I'm trying to parse a URL in logstash using regex/grok. I've figured out most of the string, but I'm stuck on the last part, which i've found difficult to explain:
Here is the part I'm stuck on:
In Logstash, I would like to capture this whole string and dump it into a field called api_info
, UNLESS it contains the string &freeText=
, in which case I want everything up until &freeText=
to go into the api_info
field, and everything after the &freeText=
to go into the api_search
field. Otherwise, the api_search field should be null.

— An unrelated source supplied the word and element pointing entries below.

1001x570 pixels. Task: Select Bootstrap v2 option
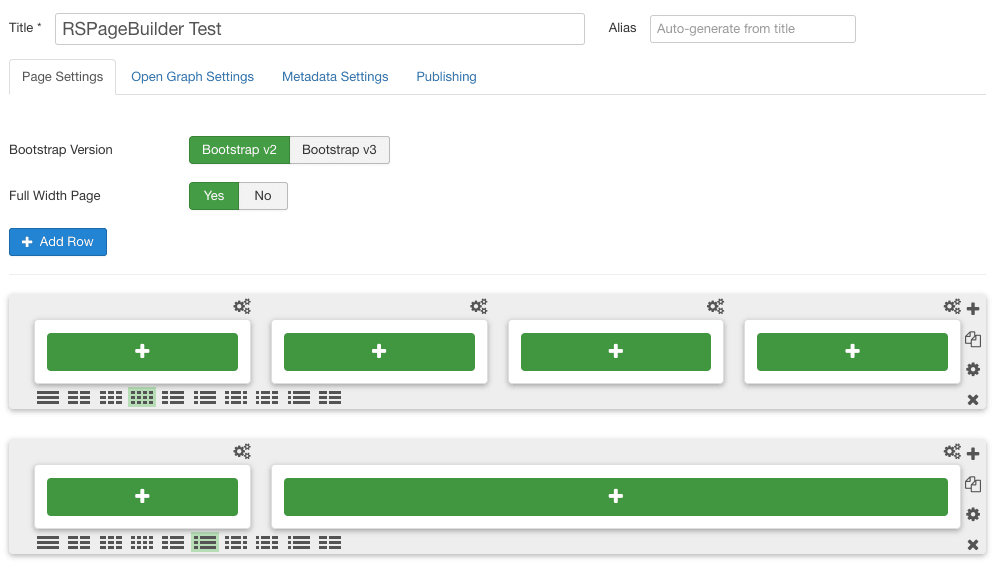click(239, 150)
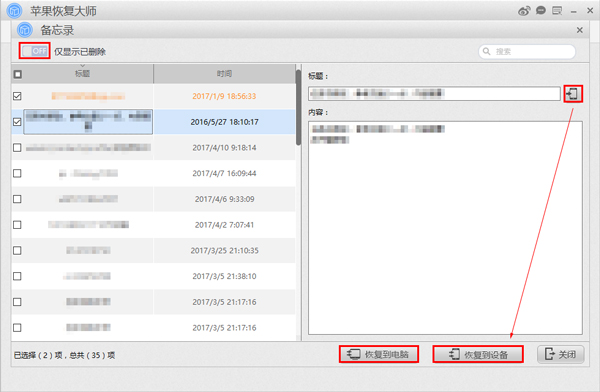The height and width of the screenshot is (392, 600).
Task: Tick checkbox for note dated 2017/4/10 9:18:14
Action: click(17, 148)

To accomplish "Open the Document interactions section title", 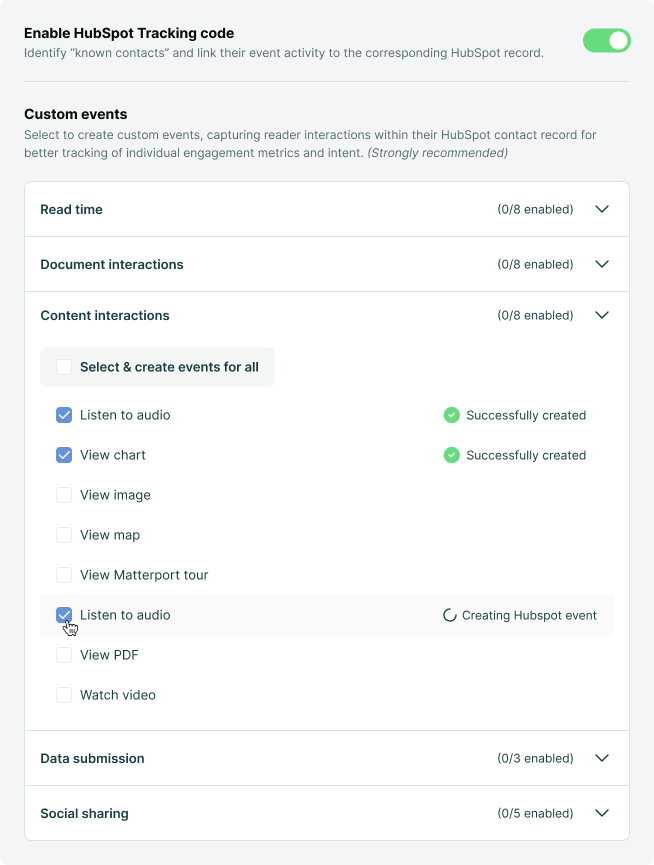I will [112, 264].
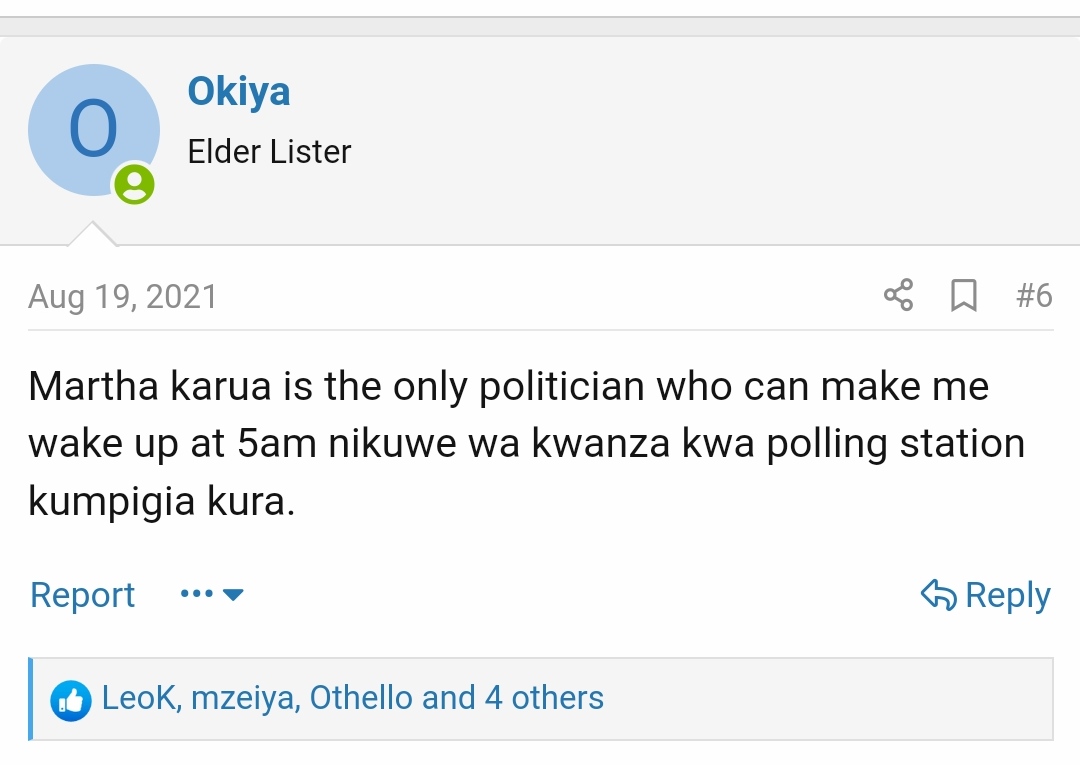Open the #6 post permalink
1080x765 pixels.
(1033, 296)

Here's what I have so far/ have tried:
(?<api_info>.*?)(?=&freeText=)?(:?&freeText=)(?<api_search>.*)?
(?<api_info>.*)((:?&freeText=)(?<api_search>.*))?
Input string:
womens%7cshoes%ctrainer&pageSize=60&freeText=shoes30
expected input/output:
womens%7cshoes%ctrainer&pageSize=60&freeText=shoes30
api_info:"womens%7cshoes%ctrainer&pageSize=60", api_search:"shoes30"

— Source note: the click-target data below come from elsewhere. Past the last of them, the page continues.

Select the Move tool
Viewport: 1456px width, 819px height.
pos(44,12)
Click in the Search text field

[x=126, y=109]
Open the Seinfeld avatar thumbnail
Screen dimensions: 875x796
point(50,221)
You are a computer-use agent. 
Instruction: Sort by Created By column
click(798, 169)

mens%7trainers&pageSize=90
api_info:"mens%7trainers&pageSize=90", api_search:null
Note sure if an empty group converts to null, but you might use an alternation to match either the end of the string $
or &freeText=
For the api_search group, you could match any char 0+ times.
(?<api_info>.+?)(?:&freeText=|$)(?<api_search>.*)
Explanation
(?<api_info>.+?)
Group api_info
, match any char except newline 1+ times(?:&freeText=|$)
Match either &freeText=
or assert end of string(?<api_search>.*)
Group api_search
, match any char except newline 0+ times